A geneticist discusses a way to assess the effects of disease-causing gene mutations.

Although thousands of rare inherited disorders are clearly monogenic — caused by single-gene mutations — the overall picture is usually more complex. Genetic and environmental modifiers, as well as differences in the gene variants themselves, can affect how disease genes are expressed and how a disease manifests itself (the phenotype).

Marc Vidal of the Dana-Farber Cancer Institute in Boston, Massachusetts, and his team reveal that disease-causing mutations may fit into two groups on the basis of the type of perturbation they cause. 'Edgetic' mutations affect specific interactions in a network of genes, whereas 'nodal' ones remove proteins from the network altogether (Q. Zhong et al. Mol. Sys. Biol. 5, 321; 2009). The researchers did computational analyses, using the tendency of disease-associated mutations to be in-frame — producing full-length mutated proteins — or truncating, producing truncated proteins, as a proxy for edgetic or nodal perturbations, respectively. They found that, for many genes underlying multiple diseases, different phenotypes were associated with different ratios of in-frame versus truncating mutations.

> _Problem 1_
Reproduce the part of the gene mutation text between "Although thousands of" and "itself (the phenotype).", inclusive.
> _Problem 2_
In the gene mutation text, what do 'nodal' mutations do to proteins in the gene network?
> _Problem 3_
Pick up the gene mutation text after its final sentence and continue it.

> _Raw data_
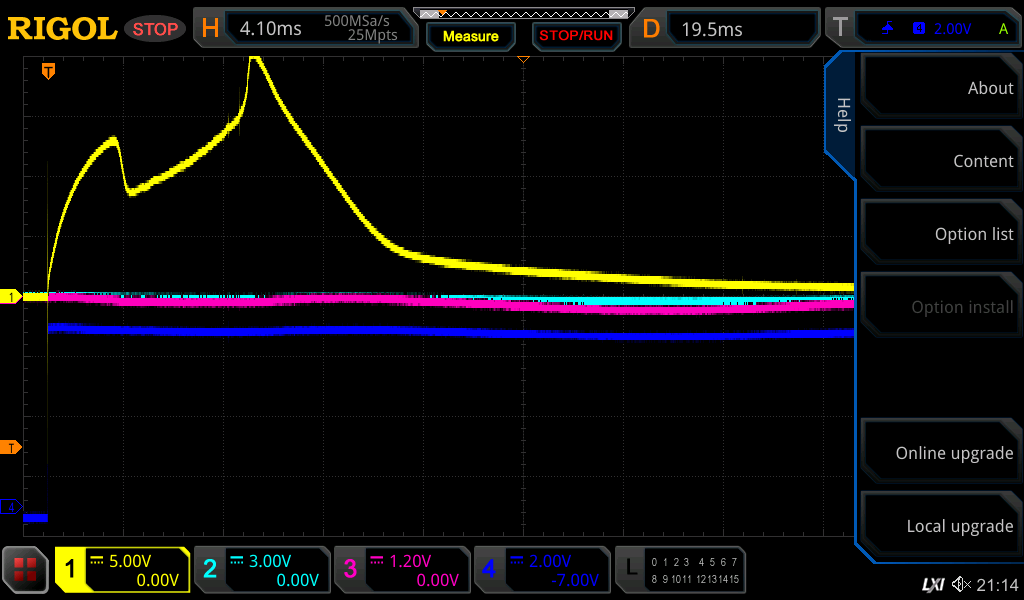
Task: Toggle channel 4 with the blue 2.00V badge
Action: pyautogui.click(x=541, y=570)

> _Response box 1_
Although thousands of rare inherited disorders are clearly monogenic — caused by single-gene mutations — the overall picture is usually more complex. Genetic and environmental modifiers, as well as differences in the gene variants themselves, can affect how disease genes are expressed and how a disease manifests itself (the phenotype).

> _Response box 2_
They remove proteins from the network altogether.

> _Response box 3_
The authors then did experiments evaluating whether disease-associated mutations tend to disrupt known protein–protein interactions in a way that is consistent with edgetic versus nodal perturbation. They suggest that at least some of the phenotypic variability in monogenic diseases might correlate with specific patterns of network perturbation.

The experiments are limited, but the approach of cloning mutations and serially evaluating their impact is appealing. Various genome-sequencing projects will soon catalogue hundreds of thousands of coding variants of uncertain significance. Generalized, scalable methods to evaluate the functional relevance of these variants and to place them into a broader biological context will be crucial.